> **Objective 1**
Render the entries from the line containing "will (267, 607)." through the end of the entries, both ends included, as a JSON list of strings with one string per line and blank lines omitted.

> **Text passage**
•••••

Now, in my early thirties, I find myself making a home in the Methodist Church, in the Wesleyan tradition, realizing that many of the positive elements of Pentecostalism that I admire to this day are due, in part, to Wesleyanism so that now it seems as if the Wesleys has been mentors all this time.

In June of this year I spent a couple weeks in Bristol, England, because I am doing my doctoral work through the University of Bristol/Trinity College Bristol. One day I had some spare time and I had learned that the oldest “Methodist building” in the world was located in Bristol. It is called “the New Room” and according to the website maintained by the chapel’s caretakers,

“John Wesley came to Bristol in 1739 at the invitation of George Whitefield, who asked him to take over his work of preaching to the open air crowds which he had gathered. Wesley preached his first open air sermon in this country on April 2nd in a Brickfield in St. Philip’s Marsh and continued this work later at Hanham Mount and several other places. Religious Societies in Bristol then increased in size, and on May 9th Wesley bought the land and on May 12th laid the foundation stone of what he called ‘our New Room in the Horsefair’, which was built as a place to expound the Scriptures to the Societies. It is thus the first Methodist building in the world.” [1]

According to Ralph Waller, Wesley resisted accepting Whitefield’s invitation, even though Whitefield had already been promoting and announcing his coming to the people of Bristol. Wesley’s health was subpar at the time, yet he found the strength to go.[2] There was much anti-Methodist resistance with people accusing worshippers of falling into “strange fits” (something Pentecostals will recognize from stories of the Azusa Street Revival) along with other anti-ecclesial activities such as “theological irregularity, preaching in other’s perishes, administrating the sacraments in societies” and more.[3] In spite of this, or maybe because of it, the revivals made a great impact on Bristol and the New Room stands as a testimony to that work of the Spirit.

•••••

> **Objective 2**
Answer these questions about the passage on the New Room in Bristol:
(a) In what city did the writer spend a couple weeks in June?
(b) On what date did Wesley lay the foundation stone of the New Room?
(c) According to whom did Wesley resist accepting Whitefield's invitation?

•••••

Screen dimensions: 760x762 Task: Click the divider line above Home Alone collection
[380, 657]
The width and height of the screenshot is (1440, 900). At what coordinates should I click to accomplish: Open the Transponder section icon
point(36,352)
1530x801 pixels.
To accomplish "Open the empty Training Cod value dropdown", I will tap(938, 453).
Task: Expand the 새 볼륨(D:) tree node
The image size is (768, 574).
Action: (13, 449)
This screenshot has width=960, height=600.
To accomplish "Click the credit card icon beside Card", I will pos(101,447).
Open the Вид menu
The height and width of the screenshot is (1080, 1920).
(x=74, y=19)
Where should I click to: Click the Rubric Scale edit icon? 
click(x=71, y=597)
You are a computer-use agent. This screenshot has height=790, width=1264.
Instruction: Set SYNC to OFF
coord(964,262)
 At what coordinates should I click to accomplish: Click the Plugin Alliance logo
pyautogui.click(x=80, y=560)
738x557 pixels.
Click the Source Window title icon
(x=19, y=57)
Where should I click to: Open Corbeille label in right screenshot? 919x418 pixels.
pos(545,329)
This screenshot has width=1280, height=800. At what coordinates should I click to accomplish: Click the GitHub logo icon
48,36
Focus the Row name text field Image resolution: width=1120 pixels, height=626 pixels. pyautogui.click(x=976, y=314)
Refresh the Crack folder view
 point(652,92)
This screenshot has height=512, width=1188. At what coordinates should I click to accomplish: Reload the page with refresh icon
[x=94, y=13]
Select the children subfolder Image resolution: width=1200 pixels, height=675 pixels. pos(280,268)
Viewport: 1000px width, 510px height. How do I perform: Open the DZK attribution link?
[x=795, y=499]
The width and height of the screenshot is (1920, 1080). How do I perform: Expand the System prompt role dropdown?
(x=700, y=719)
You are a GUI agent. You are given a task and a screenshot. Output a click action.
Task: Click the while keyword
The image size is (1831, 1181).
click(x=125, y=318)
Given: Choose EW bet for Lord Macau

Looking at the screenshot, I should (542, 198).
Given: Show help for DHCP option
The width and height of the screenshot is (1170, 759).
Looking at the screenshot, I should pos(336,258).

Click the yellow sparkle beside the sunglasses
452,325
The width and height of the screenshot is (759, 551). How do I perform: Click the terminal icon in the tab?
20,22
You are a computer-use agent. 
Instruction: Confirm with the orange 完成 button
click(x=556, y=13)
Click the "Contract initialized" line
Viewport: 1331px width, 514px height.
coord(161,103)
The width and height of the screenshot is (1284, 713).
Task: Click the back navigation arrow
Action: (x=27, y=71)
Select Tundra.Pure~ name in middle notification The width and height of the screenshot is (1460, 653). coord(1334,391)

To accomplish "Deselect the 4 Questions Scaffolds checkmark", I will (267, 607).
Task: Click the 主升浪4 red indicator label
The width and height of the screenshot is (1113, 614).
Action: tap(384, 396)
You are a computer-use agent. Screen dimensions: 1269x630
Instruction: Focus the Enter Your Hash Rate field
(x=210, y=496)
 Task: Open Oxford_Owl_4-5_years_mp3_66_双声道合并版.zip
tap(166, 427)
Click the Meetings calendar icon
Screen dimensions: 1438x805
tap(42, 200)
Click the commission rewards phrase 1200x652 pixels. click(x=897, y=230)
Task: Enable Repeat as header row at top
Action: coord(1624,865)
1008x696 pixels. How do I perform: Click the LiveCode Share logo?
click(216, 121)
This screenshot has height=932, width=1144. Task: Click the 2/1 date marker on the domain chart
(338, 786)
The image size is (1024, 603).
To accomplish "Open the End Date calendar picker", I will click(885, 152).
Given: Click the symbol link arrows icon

•••••

> **Reply 1**
[
  "To accomplish \"Deselect the 4 Questions Scaffolds checkmark\", I will (267, 607).",
  "Task: Click the 主升浪4 red indicator label",
  "The width and height of the screenshot is (1113, 614).",
  "Action: tap(384, 396)",
  "You are a computer-use agent. Screen dimensions: 1269x630",
  "Instruction: Focus the Enter Your Hash Rate field",
  "(x=210, y=496)",
  " Task: Open Oxford_Owl_4-5_years_mp3_66_双声道合并版.zip",
  "tap(166, 427)",
  "Click the Meetings calendar icon",
  "Screen dimensions: 1438x805",
  "tap(42, 200)",
  "Click the commission rewards phrase 1200x652 pixels. click(x=897, y=230)",
  "Task: Enable Repeat as header row at top",
  "Action: coord(1624,865)",
  "1008x696 pixels. How do I perform: Click the LiveCode Share logo?",
  "click(216, 121)",
  "This screenshot has height=932, width=1144. Task: Click the 2/1 date marker on the domain chart",
  "(338, 786)",
  "The image size is (1024, 603).",
  "To accomplish \"Open the End Date calendar picker\", I will click(885, 152).",
  "Given: Click the symbol link arrows icon"
]

> **Reply 2**
(a) Bristol, England
(b) May 12th
(c) Ralph Waller